That's going to be a darling cake!  Personally, I follow the advice above and then when I placed the individually decorated/designed squares on the cake, I'd use black (or dark brown) buttercream for the lines between each tile.  Buttercream will cover any tiles that aren't exactly square and can provide a uniform "join" between the tiles.

What is your medieval character?

Magda_MI Posted 25 Jan 2016 , 12:09am
post #8 of 30

I'm planning to put the brown borders on the squares (especially since most of the pieces will be 2 squares big, as in the original), but I'll also ice the cake in chocolate buttercream, and use it as fill in between if I have any gaps.  Then once the floor is done, I'll pipe green buttercream grass around the edges of the floor.  Cake will be 2" bigger than the floor in each dimension (2 14" squares side by side), so I should have a 1" border of grass around the floor.
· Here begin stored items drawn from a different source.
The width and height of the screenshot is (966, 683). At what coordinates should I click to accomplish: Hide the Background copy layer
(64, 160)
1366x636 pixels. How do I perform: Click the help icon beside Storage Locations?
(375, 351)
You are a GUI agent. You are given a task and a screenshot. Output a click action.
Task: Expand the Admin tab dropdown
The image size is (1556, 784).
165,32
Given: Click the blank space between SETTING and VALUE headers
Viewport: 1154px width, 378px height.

I'm also going to carve the top of the cake a bit, since the location where the tent is set up is not quite flat, so one corner of the floor always slopes down.  People will definitely recognize that if I reproduce it.


In the Society for Creative Anachronism, I'm Lady Magdalena Vogelsang, from Frankfurt am Mainz.  My original persona was 14th century, but that was in my 20s when I looked better in a coathardie.  I'm more apt to wear either early period or Italian renaissance these days.
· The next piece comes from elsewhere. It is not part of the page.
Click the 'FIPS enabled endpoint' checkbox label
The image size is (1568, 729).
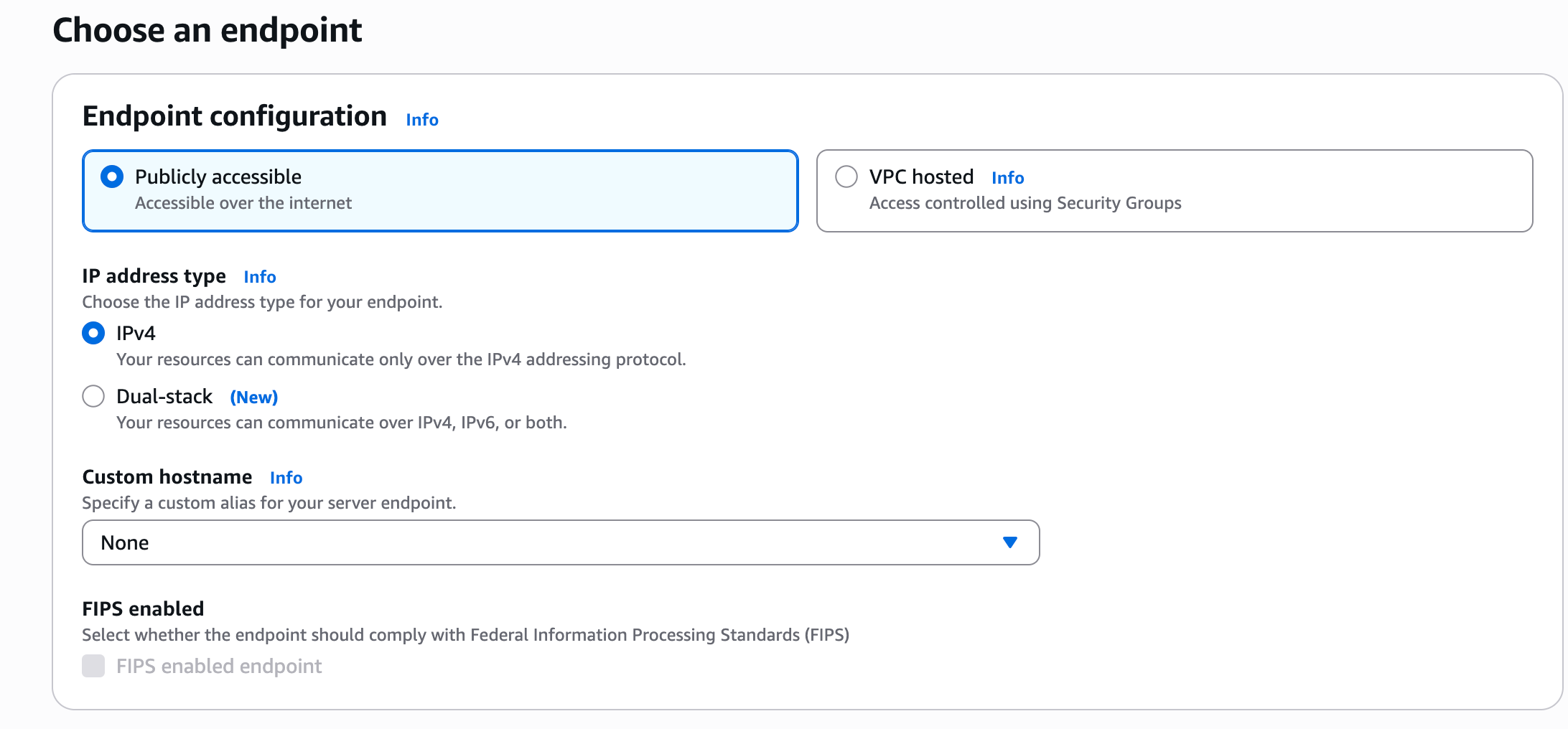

*Last edited by Magda_MI on 25 Jan 2016 , 12:14am
Apti Posted 25 Jan 2016 , 4:03am
post #9 of 30

Magda_MI ~~ I thought the Society changed its name?  Like you, I went for a while 40 years ago when I was in my 20's and looked hot.   Ah yes... the opportunity to flaunt bosoms when you're 20.   Now....not so much....  Anyway, I went off on a search for cotehardies and Italian renaissance after reading your response and spent some fascinating time reading about the Elizabethan Sumptuary Statutes.  This is a fun excerpt:

The excess of apparel and the superfluity of unnecessary foreign wares thereto belonging now of late years is grown by sufferance to such an extremity that the manifest decay of the whole realm generally is like to follow (by bringing into the realm such superfluities of silks, cloths of gold, silver, and other most vain devices of so great cost for the quantity thereof as of necessity the moneys and treasure of the realm is and must be yearly conveyed out of the same to answer the said excess) but also particularly the wasting and undoing of a great number of young gentlemen, otherwise serviceable, and others seeking by show of apparel to be esteemed as gentlemen, who, allured by the vain show of those things, do not only consume themselves, their goods, and lands which their parents left unto them, but also run into such debts and shifts as they cannot live out of danger of laws without attempting unlawful acts, whereby they are not any ways serviceable to their country as otherwise they might be.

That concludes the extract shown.